View from the Department of Financial Services on payment plans from bail bondsmen:
Compliance Topic of the Month: Failure to Collect Bail Bond Premium ~ Unlawful Rebating?
The Florida Statutes require bail bond agents to charge the exact surety bond premium amount filed by the surety company with the Florida Office of Insurance Regulation (OIR), nothing more and nothing less.
We are aware of bail bond agents and agencies who are not collecting the full premium, and in some cases, no premium. The bail bond agent must still pay the insurer and MGA their share of the premium. Not collecting the full premium costs the bail bond agent money to write and post the bail bond. This practice demonstrates more than questionable business skills, it is not permitted under the Florida Statutes.
If the bail bond agent is not making any attempt to collect the balance due, then he/she is discounting the premium filed with the OIR, or providing a rebate to the person who should have been paying the premium.
The surety company, or the professional bail bond agent, filed the rate they said would be the amount needed to provide the service guaranteed under the bail bond contract and allow them to make some profit and remain solvent. If the bail bond agent does not collect the full amount of the premium, then the net premium that was collected is going to be some percentage less than the premium filed with the Office. That amount is either the amount of the discount provided to the premium payer, or it is the amount of the rebate provided.

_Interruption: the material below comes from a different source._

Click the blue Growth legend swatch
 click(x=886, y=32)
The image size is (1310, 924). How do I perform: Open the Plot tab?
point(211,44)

The premium rate filed with the OIR is $500 for a $5,000 bail bond. If the bail bond agent only collects $100, then the balance of $400 is the amount of the discount or rebate provided.
The reason some bail bond agents charge less than their competition for a bail bond is to try to get more business, which may appear to be good on the surface, but in reality it poses its own problems.

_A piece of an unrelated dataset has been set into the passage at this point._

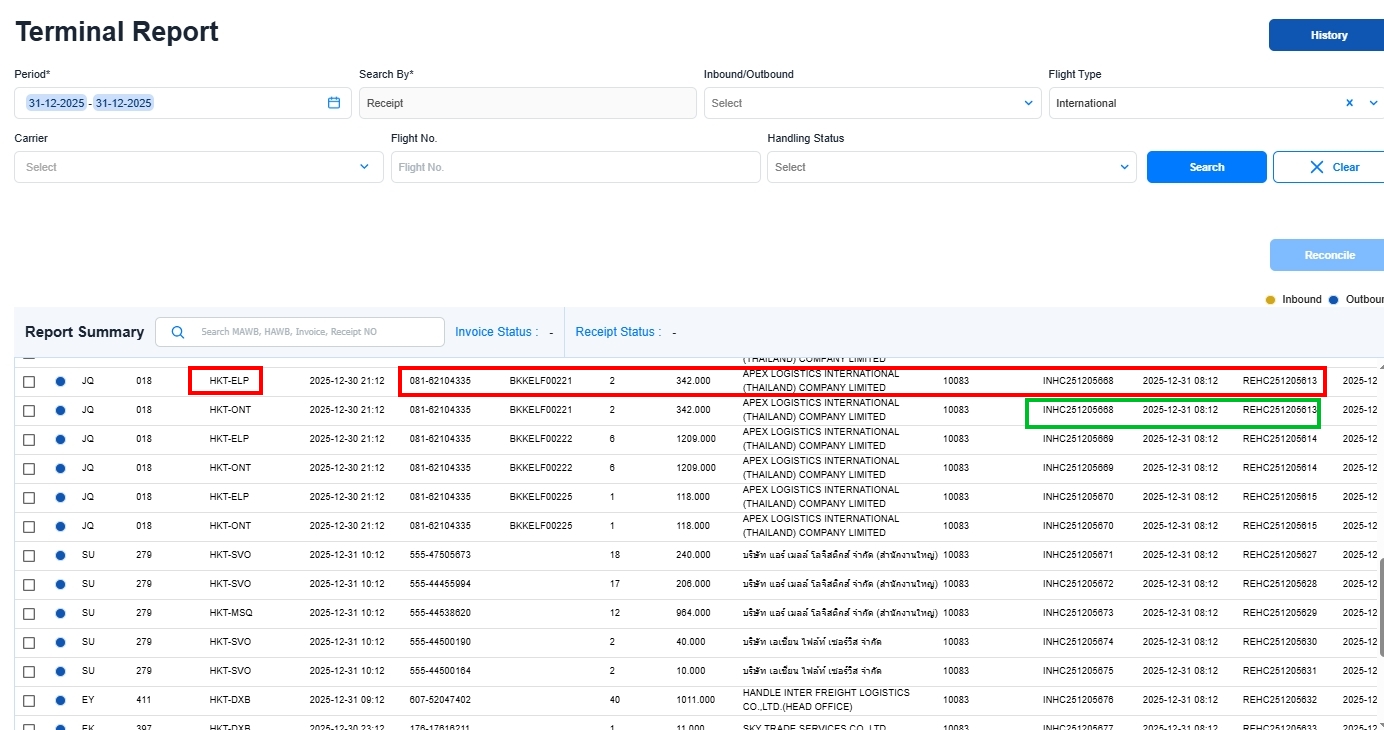
Task: Select checkbox for SU 279 HKT-MSQ row
Action: click(29, 613)
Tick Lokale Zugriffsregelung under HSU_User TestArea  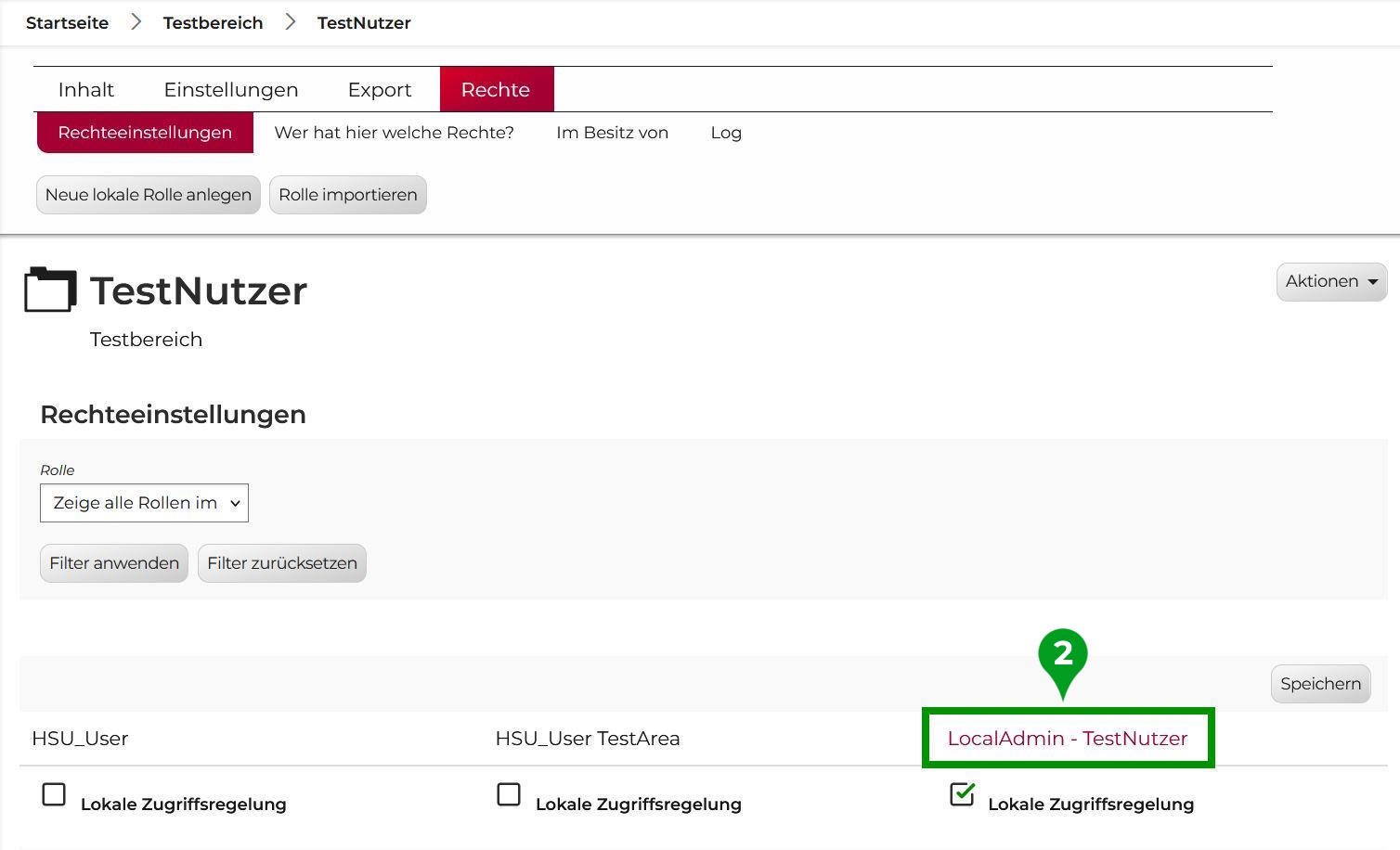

Bail bond agents who are not charging the full premium may be charged with violating s.648.33(2), F.S. This section requires the executing bail bond agent to charge the full premium for the bail bond being written.

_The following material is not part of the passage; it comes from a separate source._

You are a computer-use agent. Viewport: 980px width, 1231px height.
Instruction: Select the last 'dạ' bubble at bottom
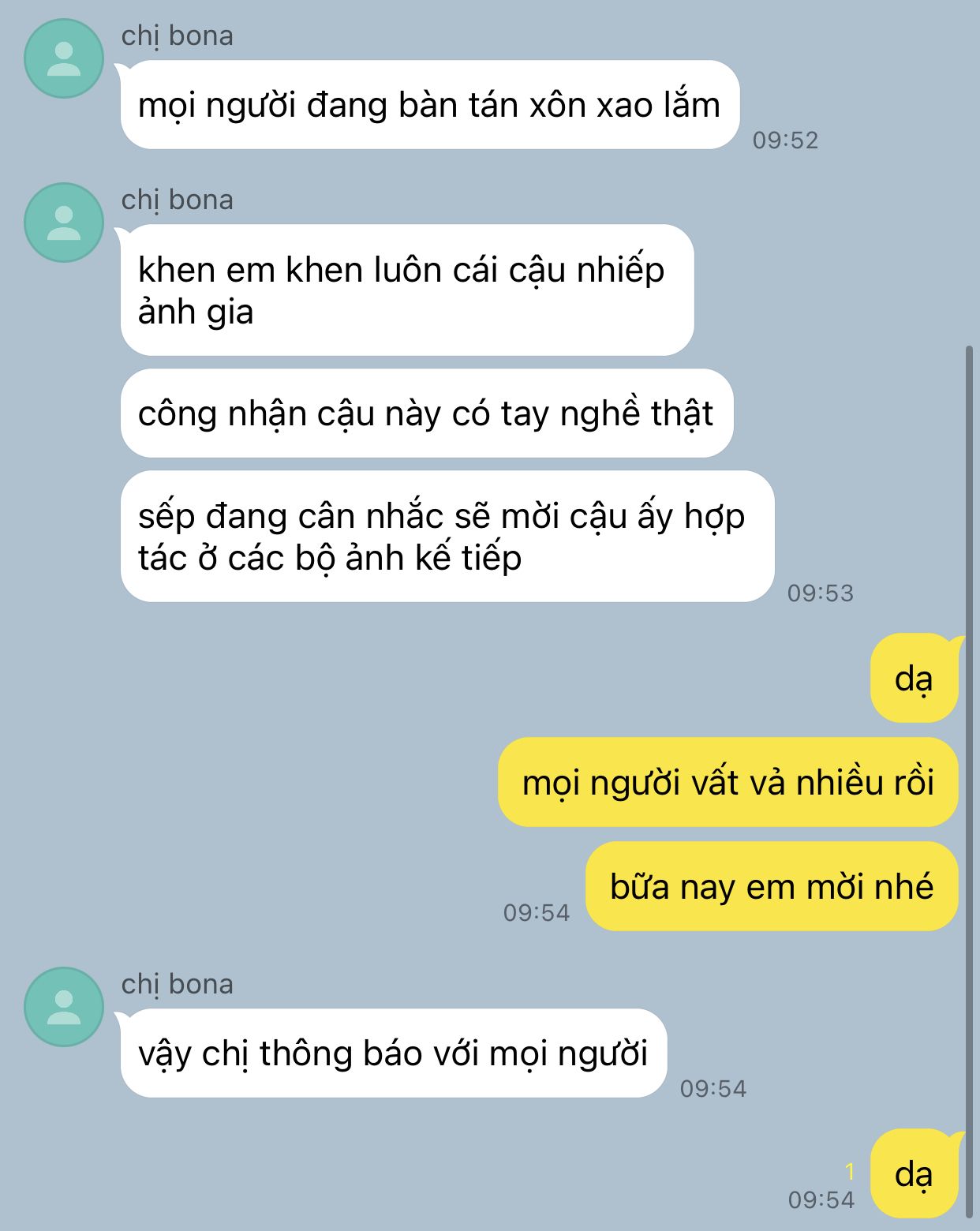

Other violations that can be charged in this situation include s.648.44(1)(g), F.S., unlawful rebating, which states the bail bond agent may not “Pay a fee or rebate or give or promise anything of value to the principal or anyone in his or her behalf.”
Section 648.45(2)(i), F.S. allows the Department to seek suspension or revocation of a bail bond agent for rebating or offering to rebate, or unlawfully dividing or offering to divide, any commission, in the case of a limited surety agent, or premiums, in the case of a professional bail bond agent. If a bail bond agent does not collect the full premium, he/she is forgoing commissions earned in favor of the indemnitor.
A bail bond agent who is not collecting the full bail bond premium, can also be charged with violating s.626.9541(1)(h), F.S., which is part of the unfair trade practice statutes. This says the bail bond agent may not provide any unlawful rebate of premiums, may not pay a fee or rebate or give or promise anything of value to the principal or anyone in his or her behalf special favor or advantage or any valuable consideration to the person paying the premium as an inducement for that person to use that bail bond agent and not another.
Section 626.9541(1)(o)2., F.S., also part of the unfair trade practice statutes, applies as well. This law means the bail bond agent may not knowingly collect any sum that is less than the premium for that surety contract, or bail bond.
We strongly recommend that agencies keep extensive records of their efforts to collect the balance of the premium.